Work to be completed >> Verbatim output of the full listing is required.

Data under study >>

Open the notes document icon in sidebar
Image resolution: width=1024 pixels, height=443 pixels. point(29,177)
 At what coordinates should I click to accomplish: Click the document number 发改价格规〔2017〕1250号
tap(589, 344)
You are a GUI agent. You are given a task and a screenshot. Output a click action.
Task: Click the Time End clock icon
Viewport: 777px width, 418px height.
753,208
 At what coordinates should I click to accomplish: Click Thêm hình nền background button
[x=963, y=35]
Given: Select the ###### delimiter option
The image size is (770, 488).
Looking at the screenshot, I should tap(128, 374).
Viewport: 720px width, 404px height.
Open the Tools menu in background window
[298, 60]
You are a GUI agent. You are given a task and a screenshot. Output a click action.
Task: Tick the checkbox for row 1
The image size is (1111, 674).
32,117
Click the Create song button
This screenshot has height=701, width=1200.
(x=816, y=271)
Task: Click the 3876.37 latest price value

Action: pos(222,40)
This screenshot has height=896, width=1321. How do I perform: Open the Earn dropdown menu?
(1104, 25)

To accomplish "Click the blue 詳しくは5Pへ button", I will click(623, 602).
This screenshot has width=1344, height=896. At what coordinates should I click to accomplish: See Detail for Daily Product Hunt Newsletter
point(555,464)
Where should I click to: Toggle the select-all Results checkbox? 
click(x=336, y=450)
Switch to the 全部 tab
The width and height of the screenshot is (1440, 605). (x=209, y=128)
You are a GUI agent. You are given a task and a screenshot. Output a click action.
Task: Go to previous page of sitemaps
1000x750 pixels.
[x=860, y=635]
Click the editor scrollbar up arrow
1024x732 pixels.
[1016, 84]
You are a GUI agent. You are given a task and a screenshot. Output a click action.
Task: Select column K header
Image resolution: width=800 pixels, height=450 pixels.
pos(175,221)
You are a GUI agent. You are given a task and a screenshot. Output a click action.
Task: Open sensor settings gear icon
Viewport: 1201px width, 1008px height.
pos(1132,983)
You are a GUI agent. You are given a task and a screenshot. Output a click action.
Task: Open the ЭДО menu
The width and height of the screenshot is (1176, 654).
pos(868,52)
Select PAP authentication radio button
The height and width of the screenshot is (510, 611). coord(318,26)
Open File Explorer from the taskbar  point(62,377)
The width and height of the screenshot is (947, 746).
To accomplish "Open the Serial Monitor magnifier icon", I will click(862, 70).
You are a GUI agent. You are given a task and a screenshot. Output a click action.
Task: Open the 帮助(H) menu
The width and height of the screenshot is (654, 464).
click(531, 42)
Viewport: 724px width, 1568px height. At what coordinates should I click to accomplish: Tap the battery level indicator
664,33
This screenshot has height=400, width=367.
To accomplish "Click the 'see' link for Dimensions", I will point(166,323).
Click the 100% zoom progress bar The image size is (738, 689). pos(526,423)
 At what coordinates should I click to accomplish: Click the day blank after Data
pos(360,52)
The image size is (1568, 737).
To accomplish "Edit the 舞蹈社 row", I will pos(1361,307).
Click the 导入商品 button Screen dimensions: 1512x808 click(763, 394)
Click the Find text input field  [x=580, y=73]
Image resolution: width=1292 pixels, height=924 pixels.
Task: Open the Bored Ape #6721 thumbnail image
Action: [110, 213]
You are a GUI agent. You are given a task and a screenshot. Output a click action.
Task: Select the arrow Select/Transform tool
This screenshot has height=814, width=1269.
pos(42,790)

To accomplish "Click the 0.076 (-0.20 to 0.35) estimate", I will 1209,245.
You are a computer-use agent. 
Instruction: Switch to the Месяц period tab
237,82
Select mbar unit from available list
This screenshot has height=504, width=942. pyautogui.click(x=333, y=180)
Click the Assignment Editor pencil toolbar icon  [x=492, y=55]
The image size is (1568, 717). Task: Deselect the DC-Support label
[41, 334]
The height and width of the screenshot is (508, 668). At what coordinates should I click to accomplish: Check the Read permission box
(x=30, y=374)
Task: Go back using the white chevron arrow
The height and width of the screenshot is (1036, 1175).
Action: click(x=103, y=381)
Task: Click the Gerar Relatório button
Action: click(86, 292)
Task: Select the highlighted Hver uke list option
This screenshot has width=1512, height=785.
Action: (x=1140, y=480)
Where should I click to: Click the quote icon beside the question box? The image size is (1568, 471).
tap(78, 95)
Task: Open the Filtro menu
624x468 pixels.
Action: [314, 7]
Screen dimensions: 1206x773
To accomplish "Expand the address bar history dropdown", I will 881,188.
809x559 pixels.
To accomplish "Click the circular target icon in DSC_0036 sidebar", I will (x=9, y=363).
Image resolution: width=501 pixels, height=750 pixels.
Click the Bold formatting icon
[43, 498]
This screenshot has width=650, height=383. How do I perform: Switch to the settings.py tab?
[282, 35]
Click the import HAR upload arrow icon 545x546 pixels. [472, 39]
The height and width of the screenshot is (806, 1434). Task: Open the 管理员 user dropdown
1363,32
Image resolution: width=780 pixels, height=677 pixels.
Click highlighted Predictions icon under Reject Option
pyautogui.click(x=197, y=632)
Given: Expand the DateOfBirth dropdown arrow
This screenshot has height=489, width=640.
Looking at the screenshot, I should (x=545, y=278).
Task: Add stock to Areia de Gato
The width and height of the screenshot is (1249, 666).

Your response >>
Open the notes document icon in sidebar
Image resolution: width=1024 pixels, height=443 pixels. point(29,177)
 At what coordinates should I click to accomplish: Click the document number 发改价格规〔2017〕1250号
tap(589, 344)
You are a GUI agent. You are given a task and a screenshot. Output a click action.
Task: Click the Time End clock icon
Viewport: 777px width, 418px height.
753,208
 At what coordinates should I click to accomplish: Click Thêm hình nền background button
[x=963, y=35]
Given: Select the ###### delimiter option
The image size is (770, 488).
Looking at the screenshot, I should tap(128, 374).
Viewport: 720px width, 404px height.
Open the Tools menu in background window
[298, 60]
You are a GUI agent. You are given a task and a screenshot. Output a click action.
Task: Tick the checkbox for row 1
The image size is (1111, 674).
32,117
Click the Create song button
This screenshot has height=701, width=1200.
(x=816, y=271)
Task: Click the 3876.37 latest price value

Action: pos(222,40)
This screenshot has height=896, width=1321. How do I perform: Open the Earn dropdown menu?
(1104, 25)

To accomplish "Click the blue 詳しくは5Pへ button", I will click(623, 602).
This screenshot has width=1344, height=896. At what coordinates should I click to accomplish: See Detail for Daily Product Hunt Newsletter
point(555,464)
Where should I click to: Toggle the select-all Results checkbox? 
click(x=336, y=450)
Switch to the 全部 tab
The width and height of the screenshot is (1440, 605). (x=209, y=128)
You are a GUI agent. You are given a task and a screenshot. Output a click action.
Task: Go to previous page of sitemaps
1000x750 pixels.
[x=860, y=635]
Click the editor scrollbar up arrow
1024x732 pixels.
[1016, 84]
You are a GUI agent. You are given a task and a screenshot. Output a click action.
Task: Select column K header
Image resolution: width=800 pixels, height=450 pixels.
pos(175,221)
You are a GUI agent. You are given a task and a screenshot. Output a click action.
Task: Open sensor settings gear icon
Viewport: 1201px width, 1008px height.
pos(1132,983)
You are a GUI agent. You are given a task and a screenshot. Output a click action.
Task: Open the ЭДО menu
The width and height of the screenshot is (1176, 654).
pos(868,52)
Select PAP authentication radio button
The height and width of the screenshot is (510, 611). coord(318,26)
Open File Explorer from the taskbar  point(62,377)
The width and height of the screenshot is (947, 746).
To accomplish "Open the Serial Monitor magnifier icon", I will click(862, 70).
You are a GUI agent. You are given a task and a screenshot. Output a click action.
Task: Open the 帮助(H) menu
The width and height of the screenshot is (654, 464).
click(531, 42)
Viewport: 724px width, 1568px height. At what coordinates should I click to accomplish: Tap the battery level indicator
664,33
This screenshot has height=400, width=367.
To accomplish "Click the 'see' link for Dimensions", I will point(166,323).
Click the 100% zoom progress bar The image size is (738, 689). pos(526,423)
 At what coordinates should I click to accomplish: Click the day blank after Data
pos(360,52)
The image size is (1568, 737).
To accomplish "Edit the 舞蹈社 row", I will pos(1361,307).
Click the 导入商品 button Screen dimensions: 1512x808 click(763, 394)
Click the Find text input field  [x=580, y=73]
Image resolution: width=1292 pixels, height=924 pixels.
Task: Open the Bored Ape #6721 thumbnail image
Action: [110, 213]
You are a GUI agent. You are given a task and a screenshot. Output a click action.
Task: Select the arrow Select/Transform tool
This screenshot has height=814, width=1269.
pos(42,790)

To accomplish "Click the 0.076 (-0.20 to 0.35) estimate", I will 1209,245.
You are a computer-use agent. 
Instruction: Switch to the Месяц period tab
237,82
Select mbar unit from available list
This screenshot has height=504, width=942. pyautogui.click(x=333, y=180)
Click the Assignment Editor pencil toolbar icon  [x=492, y=55]
The image size is (1568, 717). Task: Deselect the DC-Support label
[41, 334]
The height and width of the screenshot is (508, 668). At what coordinates should I click to accomplish: Check the Read permission box
(x=30, y=374)
Task: Go back using the white chevron arrow
The height and width of the screenshot is (1036, 1175).
Action: click(x=103, y=381)
Task: Click the Gerar Relatório button
Action: click(86, 292)
Task: Select the highlighted Hver uke list option
This screenshot has width=1512, height=785.
Action: (x=1140, y=480)
Where should I click to: Click the quote icon beside the question box? The image size is (1568, 471).
tap(78, 95)
Task: Open the Filtro menu
624x468 pixels.
Action: [314, 7]
Screen dimensions: 1206x773
To accomplish "Expand the address bar history dropdown", I will 881,188.
809x559 pixels.
To accomplish "Click the circular target icon in DSC_0036 sidebar", I will (x=9, y=363).
Image resolution: width=501 pixels, height=750 pixels.
Click the Bold formatting icon
[43, 498]
This screenshot has width=650, height=383. How do I perform: Switch to the settings.py tab?
[282, 35]
Click the import HAR upload arrow icon 545x546 pixels. [472, 39]
The height and width of the screenshot is (806, 1434). Task: Open the 管理员 user dropdown
1363,32
Image resolution: width=780 pixels, height=677 pixels.
Click highlighted Predictions icon under Reject Option
pyautogui.click(x=197, y=632)
Given: Expand the DateOfBirth dropdown arrow
This screenshot has height=489, width=640.
Looking at the screenshot, I should (x=545, y=278).
Task: Add stock to Areia de Gato
The width and height of the screenshot is (1249, 666).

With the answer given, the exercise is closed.